• RECORDS:
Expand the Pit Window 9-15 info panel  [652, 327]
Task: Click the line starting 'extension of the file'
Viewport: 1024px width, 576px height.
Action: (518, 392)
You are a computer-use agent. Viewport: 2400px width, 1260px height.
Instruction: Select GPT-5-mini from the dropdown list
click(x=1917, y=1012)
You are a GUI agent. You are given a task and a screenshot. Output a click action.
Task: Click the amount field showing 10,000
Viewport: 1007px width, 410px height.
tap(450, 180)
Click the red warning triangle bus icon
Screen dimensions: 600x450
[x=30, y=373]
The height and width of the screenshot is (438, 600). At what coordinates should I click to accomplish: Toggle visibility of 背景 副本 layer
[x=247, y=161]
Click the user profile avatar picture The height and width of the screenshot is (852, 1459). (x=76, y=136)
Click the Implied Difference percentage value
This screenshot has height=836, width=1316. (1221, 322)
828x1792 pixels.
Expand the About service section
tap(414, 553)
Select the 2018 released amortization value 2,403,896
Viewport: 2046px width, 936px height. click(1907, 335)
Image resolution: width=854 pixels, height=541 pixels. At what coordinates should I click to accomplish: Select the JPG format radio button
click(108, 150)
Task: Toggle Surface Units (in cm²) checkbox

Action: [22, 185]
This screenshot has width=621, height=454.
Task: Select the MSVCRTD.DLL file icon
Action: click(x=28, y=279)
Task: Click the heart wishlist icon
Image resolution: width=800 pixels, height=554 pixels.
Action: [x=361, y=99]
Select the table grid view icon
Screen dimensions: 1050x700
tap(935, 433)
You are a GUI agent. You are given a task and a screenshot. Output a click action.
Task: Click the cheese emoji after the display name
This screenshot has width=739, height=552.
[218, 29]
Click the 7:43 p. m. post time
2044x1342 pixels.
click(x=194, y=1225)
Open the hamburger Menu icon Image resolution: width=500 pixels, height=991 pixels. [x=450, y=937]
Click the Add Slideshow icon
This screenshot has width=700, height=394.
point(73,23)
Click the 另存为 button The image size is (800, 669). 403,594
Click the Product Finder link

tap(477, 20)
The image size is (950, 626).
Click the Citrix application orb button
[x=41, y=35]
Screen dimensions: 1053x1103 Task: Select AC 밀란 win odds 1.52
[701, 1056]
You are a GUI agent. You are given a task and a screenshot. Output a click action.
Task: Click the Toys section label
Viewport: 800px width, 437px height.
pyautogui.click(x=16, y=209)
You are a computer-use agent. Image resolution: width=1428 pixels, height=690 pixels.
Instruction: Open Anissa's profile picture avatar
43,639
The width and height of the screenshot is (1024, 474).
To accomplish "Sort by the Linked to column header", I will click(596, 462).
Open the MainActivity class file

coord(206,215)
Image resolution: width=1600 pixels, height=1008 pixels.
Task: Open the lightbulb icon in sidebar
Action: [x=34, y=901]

• WHAT THE EXERCISE ASKS: Your task is to copy every line in the entries that holds the string "computer".

• TASK ANSWER:
You are a computer-use agent. Viewport: 2400px width, 1260px height.
You are a computer-use agent. Image resolution: width=1428 pixels, height=690 pixels.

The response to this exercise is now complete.